All lines after the one containing "Cao đẳng dược tphcm (46, 1898)" are needed, along with that line itself. Please repeat them exactly through the end of the entries.

• **Data for this exercise**
* * *
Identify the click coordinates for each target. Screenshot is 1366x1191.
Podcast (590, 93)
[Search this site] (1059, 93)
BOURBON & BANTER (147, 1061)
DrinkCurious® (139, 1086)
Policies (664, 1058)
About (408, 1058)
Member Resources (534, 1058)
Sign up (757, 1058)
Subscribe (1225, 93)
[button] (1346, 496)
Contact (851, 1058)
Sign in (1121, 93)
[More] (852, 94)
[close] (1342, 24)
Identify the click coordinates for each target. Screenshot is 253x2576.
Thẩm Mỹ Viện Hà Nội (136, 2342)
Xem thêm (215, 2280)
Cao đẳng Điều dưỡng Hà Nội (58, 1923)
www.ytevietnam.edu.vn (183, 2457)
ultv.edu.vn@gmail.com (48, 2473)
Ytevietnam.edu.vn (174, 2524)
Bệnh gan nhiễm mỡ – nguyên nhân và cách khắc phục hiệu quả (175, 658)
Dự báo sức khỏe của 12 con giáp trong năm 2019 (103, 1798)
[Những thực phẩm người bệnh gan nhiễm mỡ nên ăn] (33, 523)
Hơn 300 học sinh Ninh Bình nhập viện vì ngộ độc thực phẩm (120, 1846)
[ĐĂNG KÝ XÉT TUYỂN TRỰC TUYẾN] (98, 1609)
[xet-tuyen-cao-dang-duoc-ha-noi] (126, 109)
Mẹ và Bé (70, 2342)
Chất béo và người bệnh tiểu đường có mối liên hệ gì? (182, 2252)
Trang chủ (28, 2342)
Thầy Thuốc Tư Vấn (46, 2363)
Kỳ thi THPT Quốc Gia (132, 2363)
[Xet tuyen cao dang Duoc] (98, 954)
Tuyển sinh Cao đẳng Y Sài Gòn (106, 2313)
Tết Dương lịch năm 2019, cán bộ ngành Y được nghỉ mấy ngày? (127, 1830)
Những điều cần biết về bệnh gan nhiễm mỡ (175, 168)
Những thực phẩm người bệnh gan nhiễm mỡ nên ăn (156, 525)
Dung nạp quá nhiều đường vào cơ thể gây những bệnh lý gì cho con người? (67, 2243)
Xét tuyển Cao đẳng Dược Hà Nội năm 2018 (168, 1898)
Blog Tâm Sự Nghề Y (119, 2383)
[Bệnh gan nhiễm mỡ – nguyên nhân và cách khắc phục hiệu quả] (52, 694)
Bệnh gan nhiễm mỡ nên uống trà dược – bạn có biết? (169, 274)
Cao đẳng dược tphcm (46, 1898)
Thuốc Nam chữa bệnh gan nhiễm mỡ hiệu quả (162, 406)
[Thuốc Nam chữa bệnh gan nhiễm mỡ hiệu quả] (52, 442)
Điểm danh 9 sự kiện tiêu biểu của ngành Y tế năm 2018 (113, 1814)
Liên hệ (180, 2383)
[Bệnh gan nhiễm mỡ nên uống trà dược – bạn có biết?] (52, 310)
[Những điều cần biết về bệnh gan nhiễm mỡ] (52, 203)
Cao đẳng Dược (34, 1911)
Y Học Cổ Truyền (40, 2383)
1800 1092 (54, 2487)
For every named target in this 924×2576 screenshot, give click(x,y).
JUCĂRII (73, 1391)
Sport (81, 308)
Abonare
* * *
• **Exercise output**
Cao đẳng dược tphcm (46, 1898)
Thuốc Nam chữa bệnh gan nhiễm mỡ hiệu quả (162, 406)
[Thuốc Nam chữa bệnh gan nhiễm mỡ hiệu quả] (52, 442)
Điểm danh 9 sự kiện tiêu biểu của ngành Y tế năm 2018 (113, 1814)
Liên hệ (180, 2383)
[Bệnh gan nhiễm mỡ nên uống trà dược – bạn có biết?] (52, 310)
[Những điều cần biết về bệnh gan nhiễm mỡ] (52, 203)
Cao đẳng Dược (34, 1911)
Y Học Cổ Truyền (40, 2383)
1800 1092 (54, 2487)
For every named target in this 924×2576 screenshot, give click(x,y).
JUCĂRII (73, 1391)
Sport (81, 308)
Abonare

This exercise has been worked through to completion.